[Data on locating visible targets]
___

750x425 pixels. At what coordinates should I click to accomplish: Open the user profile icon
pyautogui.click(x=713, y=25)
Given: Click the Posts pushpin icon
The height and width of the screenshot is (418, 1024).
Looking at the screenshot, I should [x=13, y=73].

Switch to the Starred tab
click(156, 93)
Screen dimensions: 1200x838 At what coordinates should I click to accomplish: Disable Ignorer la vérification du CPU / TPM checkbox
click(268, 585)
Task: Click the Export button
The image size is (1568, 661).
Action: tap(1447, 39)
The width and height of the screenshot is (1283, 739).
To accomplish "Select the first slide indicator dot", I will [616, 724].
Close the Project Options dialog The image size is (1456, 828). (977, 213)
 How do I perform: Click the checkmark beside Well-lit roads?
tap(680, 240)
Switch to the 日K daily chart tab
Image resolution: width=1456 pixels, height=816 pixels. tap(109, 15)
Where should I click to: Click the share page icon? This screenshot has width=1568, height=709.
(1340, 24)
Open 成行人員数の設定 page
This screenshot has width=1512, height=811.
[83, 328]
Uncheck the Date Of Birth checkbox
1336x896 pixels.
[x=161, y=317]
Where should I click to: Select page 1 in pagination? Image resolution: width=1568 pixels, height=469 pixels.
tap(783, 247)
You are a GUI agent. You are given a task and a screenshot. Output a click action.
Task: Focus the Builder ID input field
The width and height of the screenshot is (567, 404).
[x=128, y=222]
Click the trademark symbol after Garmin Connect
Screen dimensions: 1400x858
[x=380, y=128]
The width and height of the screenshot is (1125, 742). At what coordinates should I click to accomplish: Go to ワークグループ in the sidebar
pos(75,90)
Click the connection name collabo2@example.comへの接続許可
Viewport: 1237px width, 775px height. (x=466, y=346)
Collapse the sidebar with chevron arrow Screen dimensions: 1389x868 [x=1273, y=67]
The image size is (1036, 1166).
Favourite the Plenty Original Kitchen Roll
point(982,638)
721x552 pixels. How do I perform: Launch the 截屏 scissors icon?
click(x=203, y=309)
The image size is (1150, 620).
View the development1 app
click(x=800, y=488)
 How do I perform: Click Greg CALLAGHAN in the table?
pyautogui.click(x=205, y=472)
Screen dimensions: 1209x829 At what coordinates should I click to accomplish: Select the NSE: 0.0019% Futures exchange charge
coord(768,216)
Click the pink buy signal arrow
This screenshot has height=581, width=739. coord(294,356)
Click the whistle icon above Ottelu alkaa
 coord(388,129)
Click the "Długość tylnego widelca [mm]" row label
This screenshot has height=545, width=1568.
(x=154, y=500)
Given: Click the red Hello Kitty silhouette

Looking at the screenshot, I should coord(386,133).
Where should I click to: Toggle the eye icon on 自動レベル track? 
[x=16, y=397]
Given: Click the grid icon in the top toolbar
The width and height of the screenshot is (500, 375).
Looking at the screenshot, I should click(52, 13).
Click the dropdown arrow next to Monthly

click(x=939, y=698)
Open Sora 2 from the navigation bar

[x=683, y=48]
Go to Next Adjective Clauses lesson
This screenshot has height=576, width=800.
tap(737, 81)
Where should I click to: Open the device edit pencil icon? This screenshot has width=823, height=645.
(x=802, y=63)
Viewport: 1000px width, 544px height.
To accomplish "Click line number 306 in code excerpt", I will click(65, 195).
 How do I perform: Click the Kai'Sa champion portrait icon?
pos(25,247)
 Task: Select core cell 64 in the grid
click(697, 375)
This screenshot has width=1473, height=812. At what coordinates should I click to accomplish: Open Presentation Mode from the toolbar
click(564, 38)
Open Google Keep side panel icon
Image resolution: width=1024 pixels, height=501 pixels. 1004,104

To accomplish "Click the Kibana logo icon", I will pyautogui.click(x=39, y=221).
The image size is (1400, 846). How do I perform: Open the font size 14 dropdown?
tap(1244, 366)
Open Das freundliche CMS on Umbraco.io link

___

- **What you should do**: Pull out every line of the rows above that contains the string "resolution". Only matches with the same letter case count.

- **Result of the task**:
Image resolution: width=1456 pixels, height=816 pixels. tap(109, 15)
Where should I click to: Select page 1 in pagination? Image resolution: width=1568 pixels, height=469 pixels.
Image resolution: width=1024 pixels, height=501 pixels. 1004,104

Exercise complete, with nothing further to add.